XVI.C.2.2. Coordination of activities for risk minimisation measures across medicinal products containing the same active substance

The marketing authorisation holder for a biosimilar, hybrid or generic medicinal product should have in place the same RMM as required for the marketed reference medicinal product, unless requested otherwise by the competent authorities.

When the marketed reference medicinal product does not have additional RMM, a statement that the safety information in the product information of the biosimilar, hybrid or generic medicinal product is aligned with the reference product is sufficient for the RMP part V.

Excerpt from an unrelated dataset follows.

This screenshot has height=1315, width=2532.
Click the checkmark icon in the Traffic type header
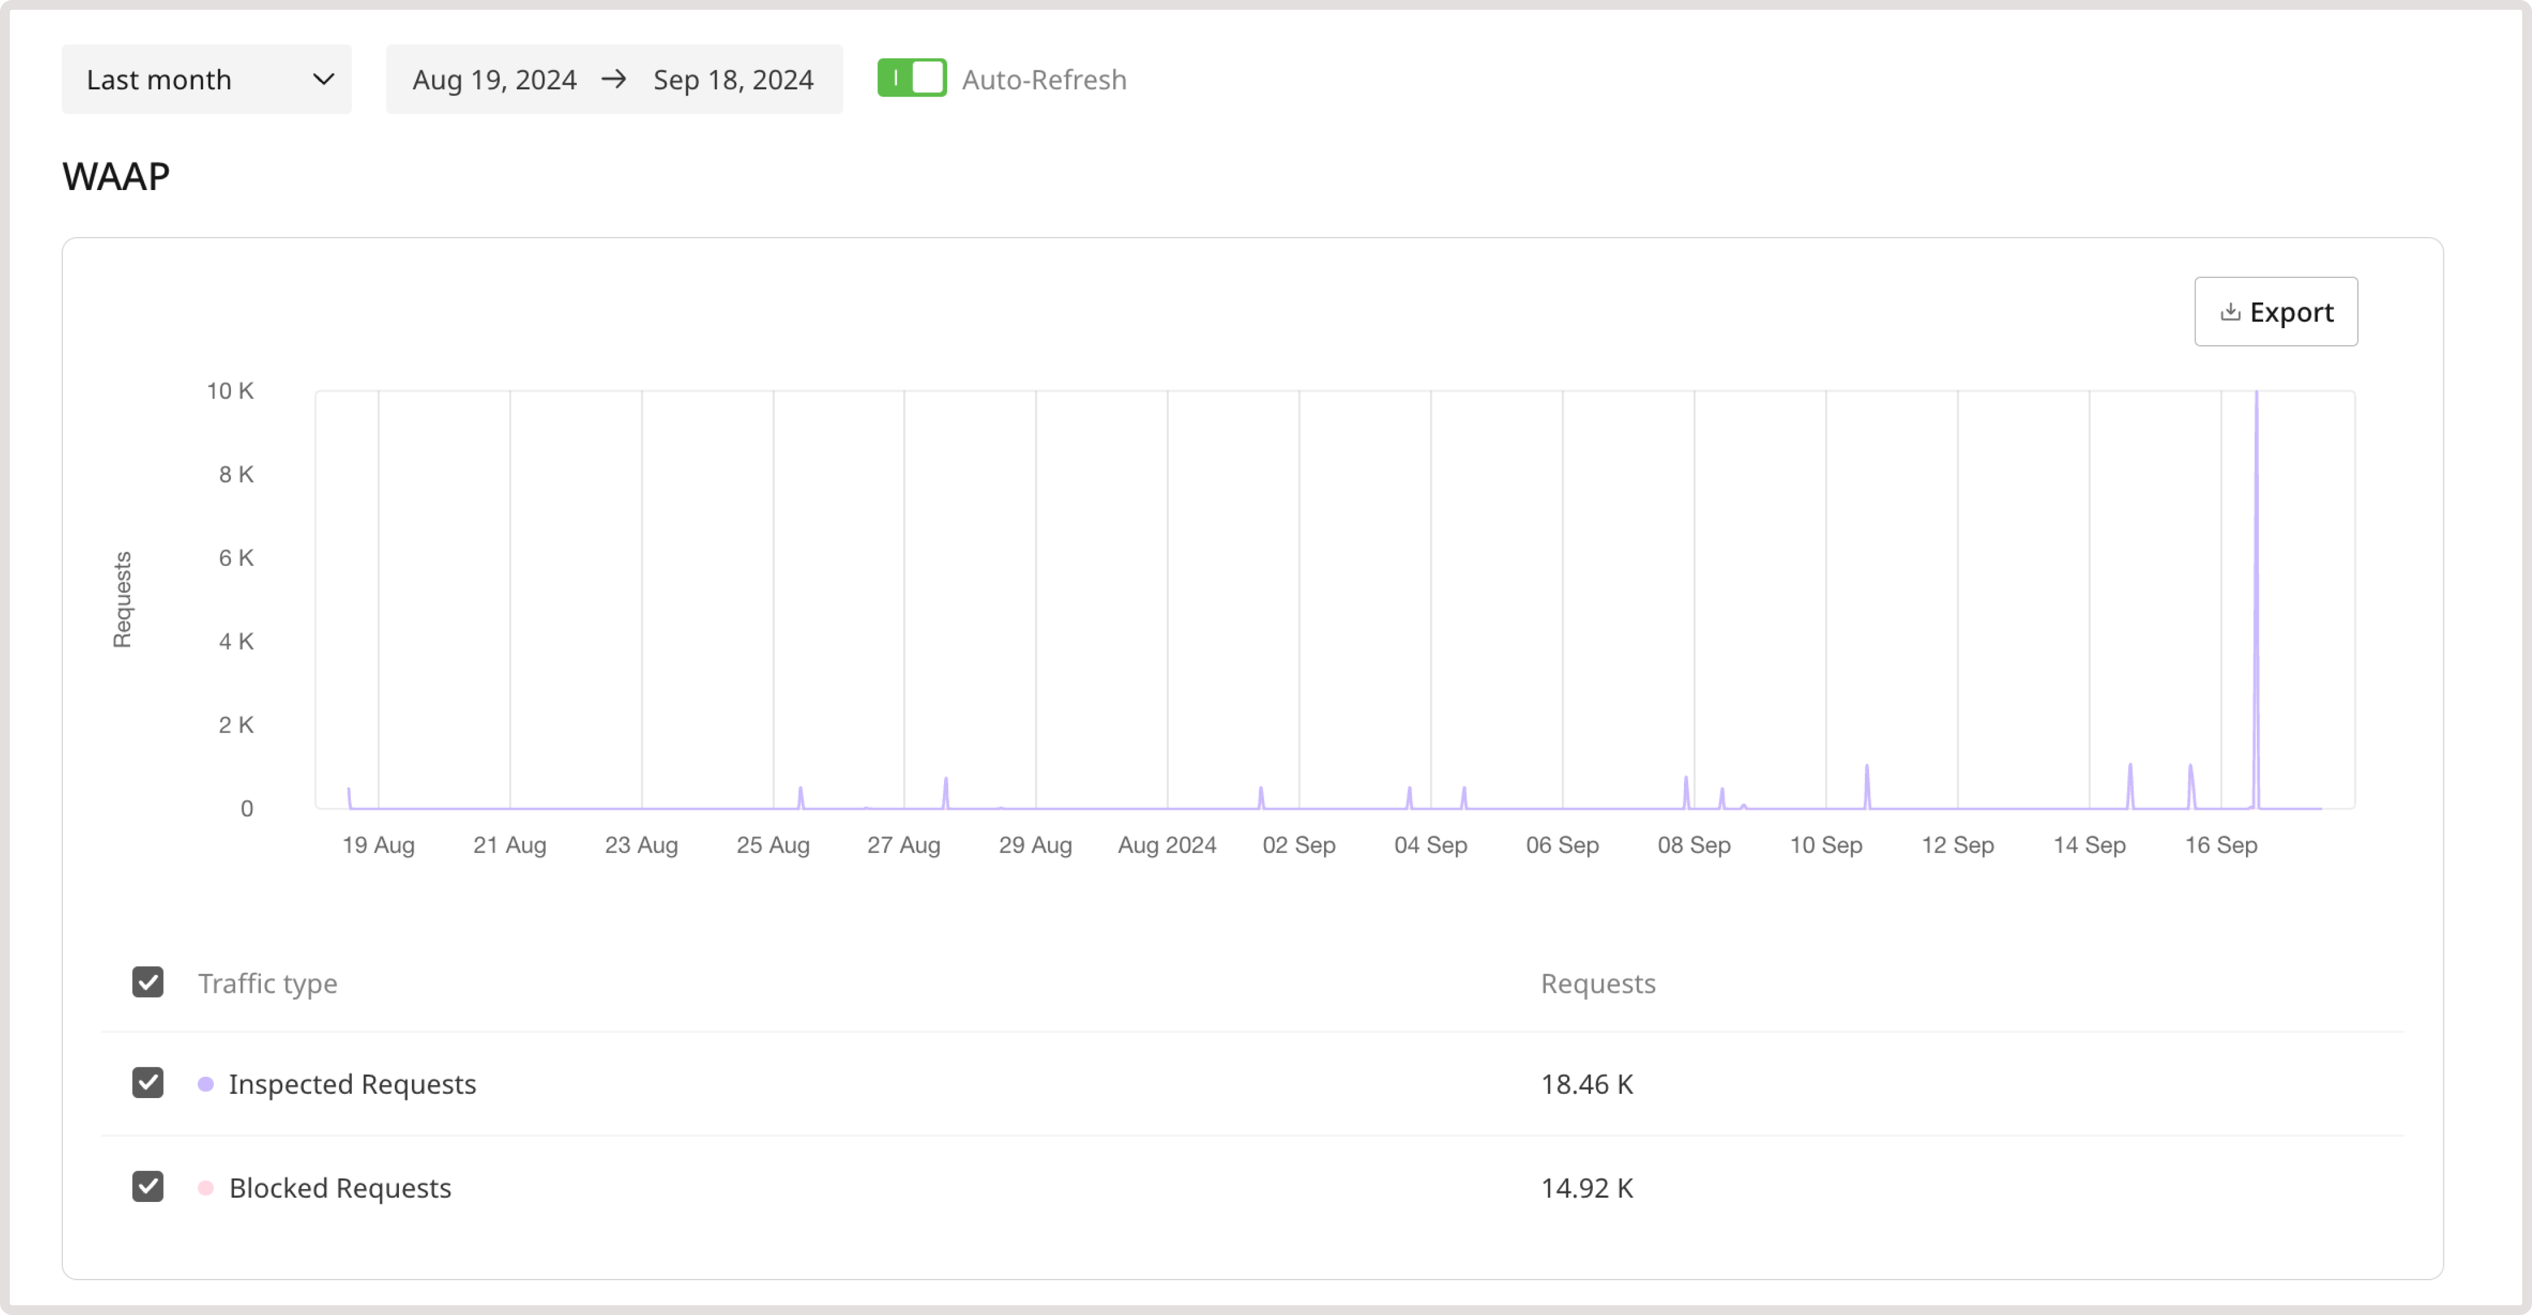[x=147, y=983]
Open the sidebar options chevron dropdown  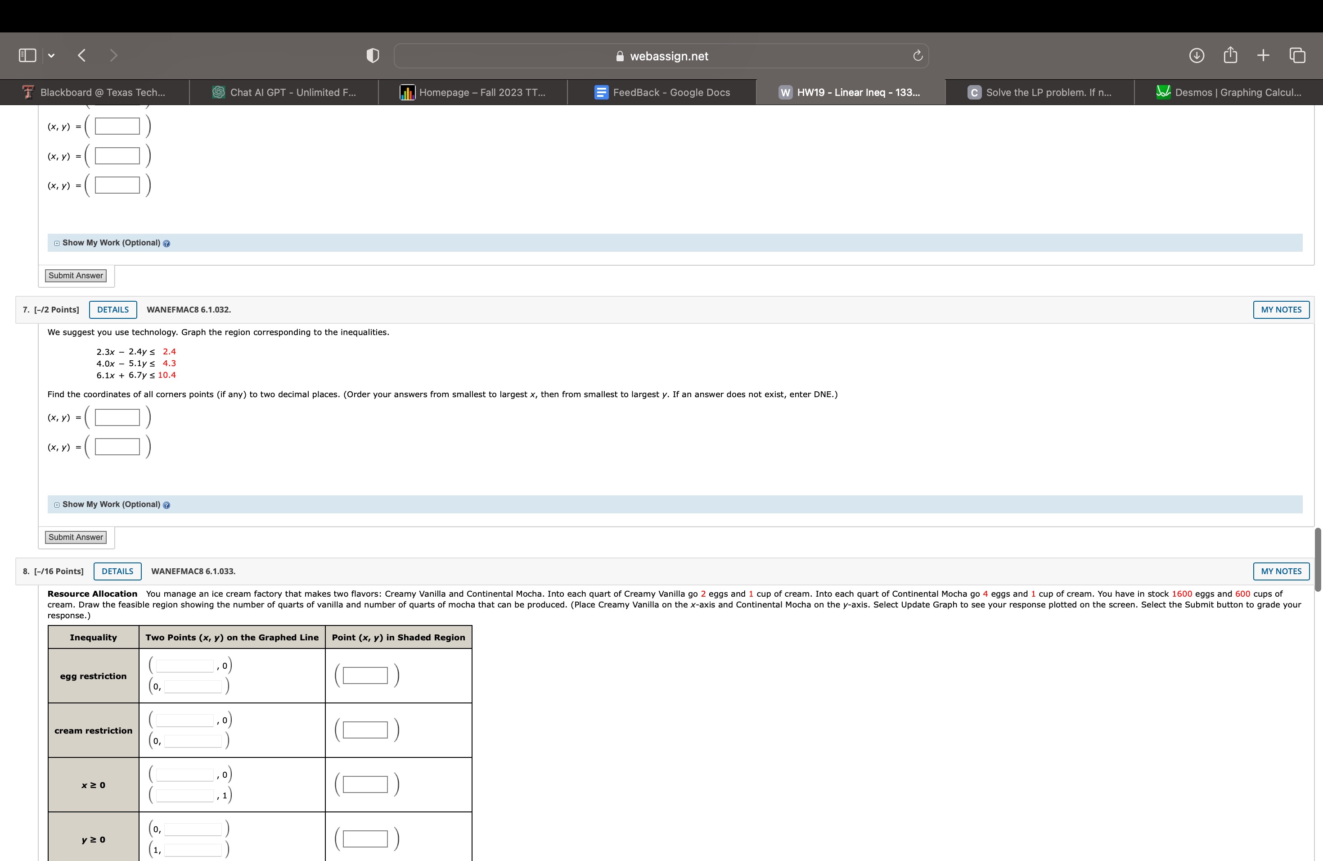coord(51,56)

Where additional RMM materials for a generic, biosimilar or a hybrid medicinal product are identical to the user-tested materials for the reference product, no further user-testing is needed for the generic, biosimilar or hybrid product, unless testing in a not yet tested language is requested by the competent authorities. The marketing authorisation holder for a biosimilar, hybrid or generic medicinal product should develop and agree with the competent authorities national dissemination plans for the RMM materials applicable to their product (see XVI.B.4.2.).

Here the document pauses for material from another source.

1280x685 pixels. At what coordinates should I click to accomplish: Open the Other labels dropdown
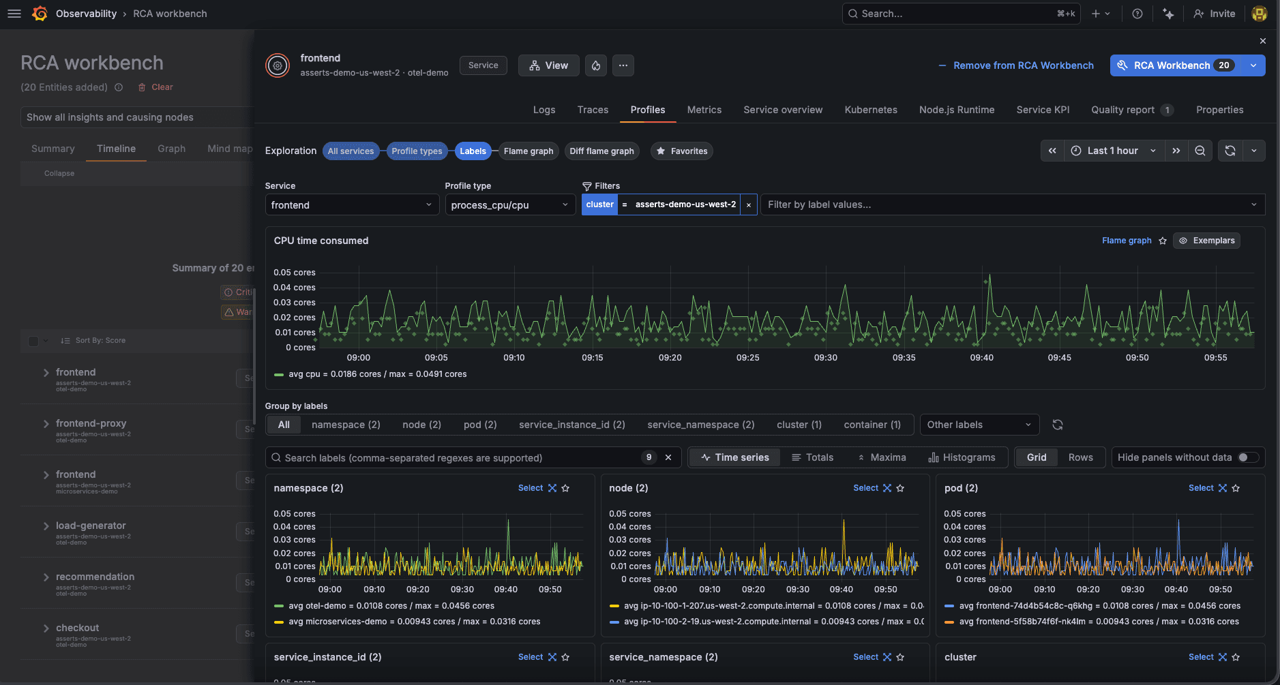979,424
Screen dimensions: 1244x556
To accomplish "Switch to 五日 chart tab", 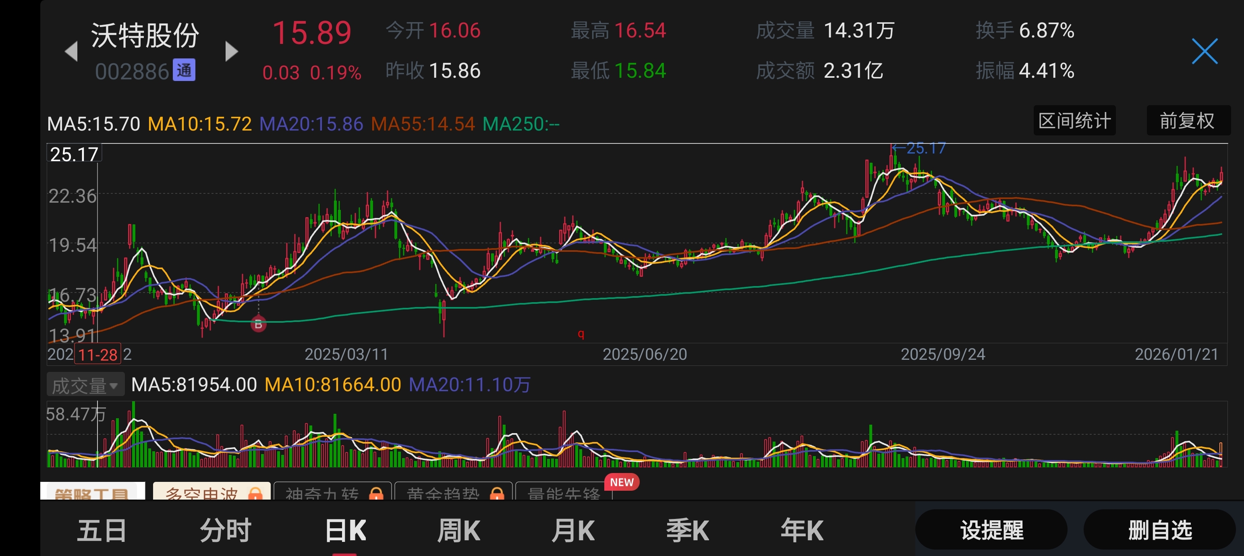I will click(102, 530).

When several medicinal products containing the same active substance, such as generic, biosimilar and hybrid products, have been authorised and require the same additional RMM, their marketing authorisation holders are encouraged to collaborate for fulfilling the responsibilities applicable to each individual marketing authorisation holder (see XVI.C.2.) through coordination of a consistent approach to developing, disseminating, evaluating and adapting RMM materials. Without prejudice to the originality of the format of a RMM material, it is in the interest of patient safety that RMM materials disseminated by different marketing authorisation holders for the same active substance should be kept consistent and as similar as possible, to avoid confusion in the target population.

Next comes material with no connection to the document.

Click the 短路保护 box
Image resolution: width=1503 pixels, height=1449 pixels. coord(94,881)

When a common additional RMM material is developed for more than one medicinal product containing the same active substance, the material may refer only to the name of active substance, and not to all invented names of the concerned medicinal products. Where additional RMM are fully identical with the one for the marketed reference product, there is usually no need for the marketing authorisation holder of the generic, biosimilar or hybrid product to conduct a study evaluating RMM effectiveness for their product, if such a study is already ongoing for the reference product. However, if a considerable proportion of medicines use is expected to possibly be contributed by (a) generic, biosimilar or hybrid product(s), the respective marketing authorisation holder(s) may be requested to conduct a study evaluating RMM effectiveness.

Where a study evaluating RMM effectiveness is conducted jointly by several marketing authorisation holders for their products containing the same active substance or covers otherwise more than one medicinal product containing the same active substance, data collection may be independent of the (invented) names of the medicinal products (e.g. based on the anatomical-therapeutic-chemical (ATC) code of the active substance17).

Where the marketing authorisation holder for a generic, biosimilar or hybrid medicinal product is not required to conduct a study to evaluate RMM effectiveness, updates on the dissemination of the additional RMM materials by the marketing authorisation holder and results from RMM effectiveness evaluations through routine pharmacovigilance activities should still be included in the PSURs for the concerned product (see XVI.C.1.3.).